As "Five-E", or "fifth edition"
As far as I can tell, abbreviations like "4e" and "5e" are unofficial community abbreviations for use in text, and there is no official canonical pronunciation defined in the books. These abbreviations are almost never used in D&D sourcebooks. However, we can use online sources to get a good sense of what pronunciations are most common in the D&D community.
YouTube videos are a good source of information on how words are pronounced. In my experience, among native English speakers talking about Dungeons & Dragons in particular, "3e", "4e" and "5e" are written abbreviations for what is pronounced "third edition", "fourth edition", and "fifth edition", respectively, although I have also heard these pronounced as written: "three-E," "four-E", and "five-E". I have sometimes seen e.g. "third edition" shortened to "third ed".

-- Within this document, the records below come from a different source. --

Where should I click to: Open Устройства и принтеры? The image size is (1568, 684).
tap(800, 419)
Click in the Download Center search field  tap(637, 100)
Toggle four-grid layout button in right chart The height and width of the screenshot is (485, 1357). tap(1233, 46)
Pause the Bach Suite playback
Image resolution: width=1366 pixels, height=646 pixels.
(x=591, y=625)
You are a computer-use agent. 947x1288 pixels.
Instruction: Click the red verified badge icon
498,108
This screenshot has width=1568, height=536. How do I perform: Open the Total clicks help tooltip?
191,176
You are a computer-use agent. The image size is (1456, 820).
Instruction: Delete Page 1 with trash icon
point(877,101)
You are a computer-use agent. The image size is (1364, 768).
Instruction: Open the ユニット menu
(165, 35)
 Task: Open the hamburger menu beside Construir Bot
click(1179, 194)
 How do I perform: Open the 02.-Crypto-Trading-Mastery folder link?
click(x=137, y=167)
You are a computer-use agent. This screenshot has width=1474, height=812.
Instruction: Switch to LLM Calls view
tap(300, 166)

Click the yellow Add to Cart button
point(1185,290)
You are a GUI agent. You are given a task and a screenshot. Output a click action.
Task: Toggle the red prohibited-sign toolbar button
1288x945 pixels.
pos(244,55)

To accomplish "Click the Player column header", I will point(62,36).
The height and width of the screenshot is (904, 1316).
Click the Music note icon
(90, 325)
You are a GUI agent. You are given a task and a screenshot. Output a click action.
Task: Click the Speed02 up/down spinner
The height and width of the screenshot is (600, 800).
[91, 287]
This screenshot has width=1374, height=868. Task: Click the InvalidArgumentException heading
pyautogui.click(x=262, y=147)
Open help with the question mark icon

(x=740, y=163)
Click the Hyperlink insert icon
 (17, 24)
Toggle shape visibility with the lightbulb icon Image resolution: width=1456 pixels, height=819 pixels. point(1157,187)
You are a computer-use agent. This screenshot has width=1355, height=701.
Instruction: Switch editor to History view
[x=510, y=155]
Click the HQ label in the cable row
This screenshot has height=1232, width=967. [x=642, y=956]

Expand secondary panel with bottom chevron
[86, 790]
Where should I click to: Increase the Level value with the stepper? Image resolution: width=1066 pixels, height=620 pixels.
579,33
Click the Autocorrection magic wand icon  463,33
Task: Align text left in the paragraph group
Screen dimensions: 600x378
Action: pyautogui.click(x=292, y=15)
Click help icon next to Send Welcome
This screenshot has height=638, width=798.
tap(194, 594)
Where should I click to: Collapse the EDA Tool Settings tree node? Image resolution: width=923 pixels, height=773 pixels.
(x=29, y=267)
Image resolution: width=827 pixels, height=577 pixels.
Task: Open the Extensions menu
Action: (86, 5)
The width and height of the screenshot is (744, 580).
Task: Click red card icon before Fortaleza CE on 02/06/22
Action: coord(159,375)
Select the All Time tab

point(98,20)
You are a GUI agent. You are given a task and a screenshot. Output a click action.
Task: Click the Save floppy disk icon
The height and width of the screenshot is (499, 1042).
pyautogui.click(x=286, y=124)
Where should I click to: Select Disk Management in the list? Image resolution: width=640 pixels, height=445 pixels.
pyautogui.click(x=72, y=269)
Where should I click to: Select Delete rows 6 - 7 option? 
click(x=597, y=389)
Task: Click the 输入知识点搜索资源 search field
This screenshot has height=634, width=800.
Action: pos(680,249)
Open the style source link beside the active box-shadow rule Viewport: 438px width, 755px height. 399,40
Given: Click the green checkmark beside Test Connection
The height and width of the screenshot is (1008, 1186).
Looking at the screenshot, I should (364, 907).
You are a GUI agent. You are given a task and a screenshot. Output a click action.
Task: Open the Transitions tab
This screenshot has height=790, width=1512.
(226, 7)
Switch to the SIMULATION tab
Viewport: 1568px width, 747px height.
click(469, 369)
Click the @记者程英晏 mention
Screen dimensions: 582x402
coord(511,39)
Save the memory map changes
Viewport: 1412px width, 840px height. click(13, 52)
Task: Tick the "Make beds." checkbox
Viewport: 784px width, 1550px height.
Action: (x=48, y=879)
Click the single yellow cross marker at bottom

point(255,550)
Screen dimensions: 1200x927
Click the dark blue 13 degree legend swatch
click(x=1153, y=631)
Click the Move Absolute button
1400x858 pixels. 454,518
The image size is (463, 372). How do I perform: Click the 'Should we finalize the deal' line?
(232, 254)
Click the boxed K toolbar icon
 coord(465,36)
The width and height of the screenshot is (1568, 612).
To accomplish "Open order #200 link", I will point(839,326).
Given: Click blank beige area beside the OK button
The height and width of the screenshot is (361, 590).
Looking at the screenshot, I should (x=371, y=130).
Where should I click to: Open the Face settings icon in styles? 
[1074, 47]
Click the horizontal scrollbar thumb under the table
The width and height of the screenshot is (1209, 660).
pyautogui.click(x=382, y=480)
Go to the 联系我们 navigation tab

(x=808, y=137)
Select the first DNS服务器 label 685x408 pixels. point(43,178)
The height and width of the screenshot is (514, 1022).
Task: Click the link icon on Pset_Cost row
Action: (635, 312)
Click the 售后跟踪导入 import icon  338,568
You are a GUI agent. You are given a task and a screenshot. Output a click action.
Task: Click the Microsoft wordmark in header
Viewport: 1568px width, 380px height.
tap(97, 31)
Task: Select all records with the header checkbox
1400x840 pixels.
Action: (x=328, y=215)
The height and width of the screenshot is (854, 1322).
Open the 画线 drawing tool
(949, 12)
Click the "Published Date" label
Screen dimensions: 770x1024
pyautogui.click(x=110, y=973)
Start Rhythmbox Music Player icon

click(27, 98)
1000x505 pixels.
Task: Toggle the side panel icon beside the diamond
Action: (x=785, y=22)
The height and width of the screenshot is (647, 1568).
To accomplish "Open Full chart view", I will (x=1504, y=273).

I've never heard "3.5" pronounced in any other manner than "three point five" in English.
"3.5e" I have heard pronounced less often, but "three point five E" is probably the most common, or occasionally "three point five edition"; however, these are longer and more cumbersome, so it's most commonly just called "three point five" in speech.
The examples given in Trish's answer, in regard to how Germans pronounce D&D edition names, I've never heard in English. I can't recall ever having heard "D&D three" (in English that would make it sound like a movie sequel) or "three-five"; in English, 3.5 is always said "three point five", read as it would be a number with a decimal point.
Examples from official sources
With these examples, I'll write the pronunciations of names as they are spoken.
WotC's Chris Perkins, interviewed in Between the Sheets: Christopher Perkins (1h40m):
I think by the end of fourth edition, there were 15,000 feats in the game.¹
Five minutes into RollPlay Presents: a 5E Roundtable Discussion (EP1), Adam Koebel uses both short and long form, showing that both terms are used when spoken:
When we think about fifth edition particularly, fifth edition Dungeons and Dragons what is five-E about?
At twelve minutes, Matt Mercer says:
I grew up for many years playing A-D-and-D second edition, I played three point oh, three point five, Pathfinder, I've gone back since, I've played first edition .. I ran a fourth edition campaign for a couple of years.
Fourteen minutes, Adam Koebel:
I'm actually a big fan of four-E ... When you were developing five-E, were there any of those mechanics that felt less like points of inspiration and more like shackles?
Koebel particularly uses "five-E", but Matt Mercer uses it too around 1hr14m:
Speaking honestly, the ranger in the initial five-E release ...
Puffin Forest's D&D 4e was a game:
The fact that I started with fourth edition is very unusual. Most people either started with three-point-five, or they were later and began with fifth edition.
I played a few sessions of three-point-five at the same time when I was playing fourth edition.
Matt Colville's Using 4E to make 5E Combat more fun! uses the long form in speech:
If you are a fifth edition Dungeon Master—and you are ...
I would just steal a bard ability from fourth edition. I would steal this ability; I would steal something like Fast Friends, which is a cool fourth edition bard ability.
This is the text for how to grapple somebody in third edition. ... This is how grappling works in fourth edition. And, by the way, I think this is is basically how it works in fifth edition.
However, in a written comment, Matt uses the abbreviated form:
One common criticism of 4E is that it "discouraged roleplaying." Now, certainly we had LOTS of roleplaying in my 4E game.
You might also find a good cross-section of the D&D community by asking on an English-language D&D forum, where multiple people can tell you how they pronounce it.
¹ Out of interest, Perkins' figure is an exaggeration; there were only 3,271 feats in the D&D Compendium by the end of 4e.